I grew up in the SBC, joined the church when I was 12, got baptized and started preaching when I was 18. I got saved when I was 23 when I finally heard a clear presentation of the gospel from the KJV. I have no respect for the religious system you are a part of and that is exactly what it is, a system.

As far as the WCF is concerned I could care less about their declaration. I do not need nor desire the approval of any man as to my ministry. I am accountable only to my savior.

2 Tim 2:15 Study to shew thyself approved unto God, a workman that needeth not to be ashamed, rightly dividing the word of truth.

My desire is to be approved of God and you can only do that by Rightly Dividing the word. Of course you would not know that since your Bible doesn't say what mine does.

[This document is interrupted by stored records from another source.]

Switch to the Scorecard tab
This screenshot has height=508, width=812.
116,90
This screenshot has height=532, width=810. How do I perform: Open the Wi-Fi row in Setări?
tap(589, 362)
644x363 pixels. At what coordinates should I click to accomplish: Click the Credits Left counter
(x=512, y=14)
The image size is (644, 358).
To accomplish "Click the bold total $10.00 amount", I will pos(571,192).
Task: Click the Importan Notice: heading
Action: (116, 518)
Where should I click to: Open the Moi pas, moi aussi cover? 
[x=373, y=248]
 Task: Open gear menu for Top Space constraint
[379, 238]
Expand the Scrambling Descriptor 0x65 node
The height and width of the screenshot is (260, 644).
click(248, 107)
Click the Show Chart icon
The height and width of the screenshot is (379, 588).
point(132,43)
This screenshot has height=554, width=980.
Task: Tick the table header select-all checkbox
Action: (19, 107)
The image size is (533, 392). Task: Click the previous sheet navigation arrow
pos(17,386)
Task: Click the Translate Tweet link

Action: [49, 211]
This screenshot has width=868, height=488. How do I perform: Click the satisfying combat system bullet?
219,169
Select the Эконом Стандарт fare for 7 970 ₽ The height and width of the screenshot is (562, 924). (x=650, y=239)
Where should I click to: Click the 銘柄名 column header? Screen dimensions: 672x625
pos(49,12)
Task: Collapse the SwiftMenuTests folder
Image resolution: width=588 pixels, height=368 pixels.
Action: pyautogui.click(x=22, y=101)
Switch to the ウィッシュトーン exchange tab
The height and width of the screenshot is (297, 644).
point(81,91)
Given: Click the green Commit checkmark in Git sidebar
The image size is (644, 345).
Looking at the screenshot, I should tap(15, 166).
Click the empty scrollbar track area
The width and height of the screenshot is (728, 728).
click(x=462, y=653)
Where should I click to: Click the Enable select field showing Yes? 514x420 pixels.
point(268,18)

According to 2Tim 3:16-17 all a man needs for the work of the ministry is the Word of God. Not Greek, Hebrew nor the opinions of man.

2 Tim 3:16-17
16 All scripture is given by inspiration of God, and is profitable for doctrine, for reproof, for correction, for instruction in righteousness:
17 That the man of God may be perfect, throughly furnished unto all good works.

I am perfectly furnished to do the will of God with the KJV.

1 Tim 2:3-4
3 For this is good and acceptable in the sight of God our Savior;
4 Who will have all men to be saved, and to come unto the knowledge of the truth.

I appreciate your effort to set me straight, I can only hope that you would have the same zeal to instruct your religious brethren on the importance of a clear presentation of the gospel. 

Eph 3:8-9
8 Unto me, who am less than the least of all saints, is this grace given, that I should preach among the Gentiles the unsearchable riches of Christ;
9 And to make all men see what is the fellowship of the mystery, which from the beginning of the world hath been hid in God, who created all things by Jesus Christ:


IN HIS GRACE

Steve Atwood
Pastor, Grace Bible Church

----- Original Message ----- ​


----------



## blhowes (Mar 23, 2007)

Its tempting to express my negative thoughts about the pastor's response, but I'll resist and focus on those things that were positive:


caddy said:


> <snip>
> 2 Tim 2:15 Study to shew thyself approved unto God, a workman that needeth not to be ashamed, rightly dividing the word of truth.
> 
> <snip>
> ...



 and


----------



## caddy (Mar 23, 2007)

Bob

All of that post was the Pastor's, not mine, save my opening comment which stated:


_*"I communicated my last email to this Pastor after I received this!
Most Grevious:"*_





blhowes said:


> Its tempting to express my negative thoughts about your last post, but I'll resist and focus on those things that were positive:
> 
> and


----------



## blhowes (Mar 23, 2007)

caddy said:


> Bob
> 
> All of that post was the Pastor's, not mine, save my opening comment which stated:
> 
> ...


Steve,
Sorry about my lack of clarity. I realized the bulk of the post was the Pastor's response, and its very tempting to comment negatively about his response. 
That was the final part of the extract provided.